== Supplied data ==
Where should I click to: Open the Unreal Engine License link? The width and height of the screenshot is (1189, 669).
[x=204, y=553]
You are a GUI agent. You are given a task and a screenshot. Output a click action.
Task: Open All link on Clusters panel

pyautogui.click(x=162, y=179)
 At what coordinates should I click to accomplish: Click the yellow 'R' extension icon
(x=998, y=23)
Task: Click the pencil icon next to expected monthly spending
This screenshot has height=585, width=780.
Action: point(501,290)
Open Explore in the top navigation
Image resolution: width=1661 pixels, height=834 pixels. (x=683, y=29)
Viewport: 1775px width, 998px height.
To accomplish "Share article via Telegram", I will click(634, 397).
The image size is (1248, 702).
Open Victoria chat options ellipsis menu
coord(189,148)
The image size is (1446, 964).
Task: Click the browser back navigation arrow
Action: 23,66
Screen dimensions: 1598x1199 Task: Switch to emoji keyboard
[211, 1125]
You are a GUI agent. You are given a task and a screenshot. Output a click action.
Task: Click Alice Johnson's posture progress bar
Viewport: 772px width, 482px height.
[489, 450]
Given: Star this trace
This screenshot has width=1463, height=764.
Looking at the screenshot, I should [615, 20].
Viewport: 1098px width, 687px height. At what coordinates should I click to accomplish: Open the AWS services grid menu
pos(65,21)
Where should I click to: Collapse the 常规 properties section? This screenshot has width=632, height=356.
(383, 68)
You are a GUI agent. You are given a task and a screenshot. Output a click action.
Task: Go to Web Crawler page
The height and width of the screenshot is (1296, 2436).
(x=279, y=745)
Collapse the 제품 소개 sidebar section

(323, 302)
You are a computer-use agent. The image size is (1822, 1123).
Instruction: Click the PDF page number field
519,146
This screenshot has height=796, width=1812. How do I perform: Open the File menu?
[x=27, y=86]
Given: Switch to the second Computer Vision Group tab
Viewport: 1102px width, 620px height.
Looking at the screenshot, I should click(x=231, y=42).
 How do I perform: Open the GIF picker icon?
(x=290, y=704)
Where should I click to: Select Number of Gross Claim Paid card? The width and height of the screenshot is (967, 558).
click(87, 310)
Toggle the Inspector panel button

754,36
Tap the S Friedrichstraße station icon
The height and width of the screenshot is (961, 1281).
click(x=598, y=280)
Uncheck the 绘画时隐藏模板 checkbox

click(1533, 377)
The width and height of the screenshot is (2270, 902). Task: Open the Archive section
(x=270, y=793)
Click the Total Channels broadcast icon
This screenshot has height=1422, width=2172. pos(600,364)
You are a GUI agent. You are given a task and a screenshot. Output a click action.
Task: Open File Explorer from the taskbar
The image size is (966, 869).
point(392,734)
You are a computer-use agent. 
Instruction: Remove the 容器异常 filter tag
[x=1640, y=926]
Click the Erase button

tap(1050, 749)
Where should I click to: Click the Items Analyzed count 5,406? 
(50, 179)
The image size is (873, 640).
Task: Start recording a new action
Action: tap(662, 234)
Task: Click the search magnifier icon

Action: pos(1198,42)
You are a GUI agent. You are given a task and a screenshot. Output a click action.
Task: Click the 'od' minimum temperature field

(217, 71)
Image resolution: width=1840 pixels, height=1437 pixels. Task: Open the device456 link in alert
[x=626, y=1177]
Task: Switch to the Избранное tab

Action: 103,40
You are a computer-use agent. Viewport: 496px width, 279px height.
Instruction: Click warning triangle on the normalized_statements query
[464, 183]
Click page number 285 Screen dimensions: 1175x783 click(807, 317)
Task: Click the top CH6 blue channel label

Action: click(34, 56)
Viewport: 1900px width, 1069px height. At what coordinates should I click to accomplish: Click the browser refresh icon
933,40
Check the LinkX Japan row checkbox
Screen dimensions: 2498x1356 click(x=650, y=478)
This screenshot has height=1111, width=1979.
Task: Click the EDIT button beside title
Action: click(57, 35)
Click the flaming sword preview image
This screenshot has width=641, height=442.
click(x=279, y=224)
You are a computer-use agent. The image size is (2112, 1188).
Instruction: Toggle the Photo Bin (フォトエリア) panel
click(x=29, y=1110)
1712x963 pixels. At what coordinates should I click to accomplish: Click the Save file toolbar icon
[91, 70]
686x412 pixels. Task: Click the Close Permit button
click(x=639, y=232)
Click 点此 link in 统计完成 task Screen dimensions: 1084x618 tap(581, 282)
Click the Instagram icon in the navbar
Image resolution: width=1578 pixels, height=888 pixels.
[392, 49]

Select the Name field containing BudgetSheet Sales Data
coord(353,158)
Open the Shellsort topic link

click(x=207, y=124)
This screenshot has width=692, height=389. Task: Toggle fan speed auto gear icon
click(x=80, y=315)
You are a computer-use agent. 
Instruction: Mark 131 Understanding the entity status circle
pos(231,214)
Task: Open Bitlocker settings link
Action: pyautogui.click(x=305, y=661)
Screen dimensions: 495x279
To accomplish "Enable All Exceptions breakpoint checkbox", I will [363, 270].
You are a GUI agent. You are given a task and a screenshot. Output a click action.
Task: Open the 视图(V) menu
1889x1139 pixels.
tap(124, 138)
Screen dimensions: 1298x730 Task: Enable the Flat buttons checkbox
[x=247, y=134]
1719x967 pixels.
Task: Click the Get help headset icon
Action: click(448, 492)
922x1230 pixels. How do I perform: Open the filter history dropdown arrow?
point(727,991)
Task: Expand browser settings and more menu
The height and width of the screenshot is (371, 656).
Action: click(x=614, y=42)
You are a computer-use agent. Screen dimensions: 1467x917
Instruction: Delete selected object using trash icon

== What the task asks ==
Every word of every entry must be returned as it appears.

== Exercise output ==
Where should I click to: Open the Unreal Engine License link? The width and height of the screenshot is (1189, 669).
[x=204, y=553]
You are a GUI agent. You are given a task and a screenshot. Output a click action.
Task: Open All link on Clusters panel

pyautogui.click(x=162, y=179)
 At what coordinates should I click to accomplish: Click the yellow 'R' extension icon
(x=998, y=23)
Task: Click the pencil icon next to expected monthly spending
This screenshot has height=585, width=780.
Action: point(501,290)
Open Explore in the top navigation
Image resolution: width=1661 pixels, height=834 pixels. (x=683, y=29)
Viewport: 1775px width, 998px height.
To accomplish "Share article via Telegram", I will click(634, 397).
The image size is (1248, 702).
Open Victoria chat options ellipsis menu
coord(189,148)
The image size is (1446, 964).
Task: Click the browser back navigation arrow
Action: 23,66
Screen dimensions: 1598x1199 Task: Switch to emoji keyboard
[211, 1125]
You are a GUI agent. You are given a task and a screenshot. Output a click action.
Task: Click Alice Johnson's posture progress bar
Viewport: 772px width, 482px height.
[489, 450]
Given: Star this trace
This screenshot has width=1463, height=764.
Looking at the screenshot, I should [615, 20].
Viewport: 1098px width, 687px height. At what coordinates should I click to accomplish: Open the AWS services grid menu
pos(65,21)
Where should I click to: Collapse the 常规 properties section? This screenshot has width=632, height=356.
(383, 68)
You are a GUI agent. You are given a task and a screenshot. Output a click action.
Task: Go to Web Crawler page
The height and width of the screenshot is (1296, 2436).
(x=279, y=745)
Collapse the 제품 소개 sidebar section

(323, 302)
You are a computer-use agent. The image size is (1822, 1123).
Instruction: Click the PDF page number field
519,146
This screenshot has height=796, width=1812. How do I perform: Open the File menu?
[x=27, y=86]
Given: Switch to the second Computer Vision Group tab
Viewport: 1102px width, 620px height.
Looking at the screenshot, I should click(x=231, y=42).
 How do I perform: Open the GIF picker icon?
(x=290, y=704)
Where should I click to: Select Number of Gross Claim Paid card? The width and height of the screenshot is (967, 558).
click(87, 310)
Toggle the Inspector panel button

754,36
Tap the S Friedrichstraße station icon
The height and width of the screenshot is (961, 1281).
click(x=598, y=280)
Uncheck the 绘画时隐藏模板 checkbox

click(1533, 377)
The width and height of the screenshot is (2270, 902). Task: Open the Archive section
(x=270, y=793)
Click the Total Channels broadcast icon
This screenshot has height=1422, width=2172. pos(600,364)
You are a GUI agent. You are given a task and a screenshot. Output a click action.
Task: Open File Explorer from the taskbar
The image size is (966, 869).
point(392,734)
You are a computer-use agent. 
Instruction: Remove the 容器异常 filter tag
[x=1640, y=926]
Click the Erase button

tap(1050, 749)
Where should I click to: Click the Items Analyzed count 5,406? 
(50, 179)
The image size is (873, 640).
Task: Start recording a new action
Action: tap(662, 234)
Task: Click the search magnifier icon

Action: pos(1198,42)
You are a GUI agent. You are given a task and a screenshot. Output a click action.
Task: Click the 'od' minimum temperature field

(217, 71)
Image resolution: width=1840 pixels, height=1437 pixels. Task: Open the device456 link in alert
[x=626, y=1177]
Task: Switch to the Избранное tab

Action: 103,40
You are a computer-use agent. Viewport: 496px width, 279px height.
Instruction: Click warning triangle on the normalized_statements query
[464, 183]
Click page number 285 Screen dimensions: 1175x783 click(807, 317)
Task: Click the top CH6 blue channel label

Action: click(34, 56)
Viewport: 1900px width, 1069px height. At what coordinates should I click to accomplish: Click the browser refresh icon
933,40
Check the LinkX Japan row checkbox
Screen dimensions: 2498x1356 click(x=650, y=478)
This screenshot has height=1111, width=1979.
Task: Click the EDIT button beside title
Action: click(57, 35)
Click the flaming sword preview image
This screenshot has width=641, height=442.
click(x=279, y=224)
You are a computer-use agent. The image size is (2112, 1188).
Instruction: Toggle the Photo Bin (フォトエリア) panel
click(x=29, y=1110)
1712x963 pixels. At what coordinates should I click to accomplish: Click the Save file toolbar icon
[91, 70]
686x412 pixels. Task: Click the Close Permit button
click(x=639, y=232)
Click 点此 link in 统计完成 task Screen dimensions: 1084x618 tap(581, 282)
Click the Instagram icon in the navbar
Image resolution: width=1578 pixels, height=888 pixels.
[392, 49]

Select the Name field containing BudgetSheet Sales Data
coord(353,158)
Open the Shellsort topic link

click(x=207, y=124)
This screenshot has width=692, height=389. Task: Toggle fan speed auto gear icon
click(x=80, y=315)
You are a computer-use agent. 
Instruction: Mark 131 Understanding the entity status circle
pos(231,214)
Task: Open Bitlocker settings link
Action: pyautogui.click(x=305, y=661)
Screen dimensions: 495x279
To accomplish "Enable All Exceptions breakpoint checkbox", I will [363, 270].
You are a GUI agent. You are given a task and a screenshot. Output a click action.
Task: Open the 视图(V) menu
1889x1139 pixels.
tap(124, 138)
Screen dimensions: 1298x730 Task: Enable the Flat buttons checkbox
[x=247, y=134]
1719x967 pixels.
Task: Click the Get help headset icon
Action: click(448, 492)
922x1230 pixels. How do I perform: Open the filter history dropdown arrow?
point(727,991)
Task: Expand browser settings and more menu
The height and width of the screenshot is (371, 656).
Action: click(x=614, y=42)
You are a computer-use agent. Screen dimensions: 1467x917
Instruction: Delete selected object using trash icon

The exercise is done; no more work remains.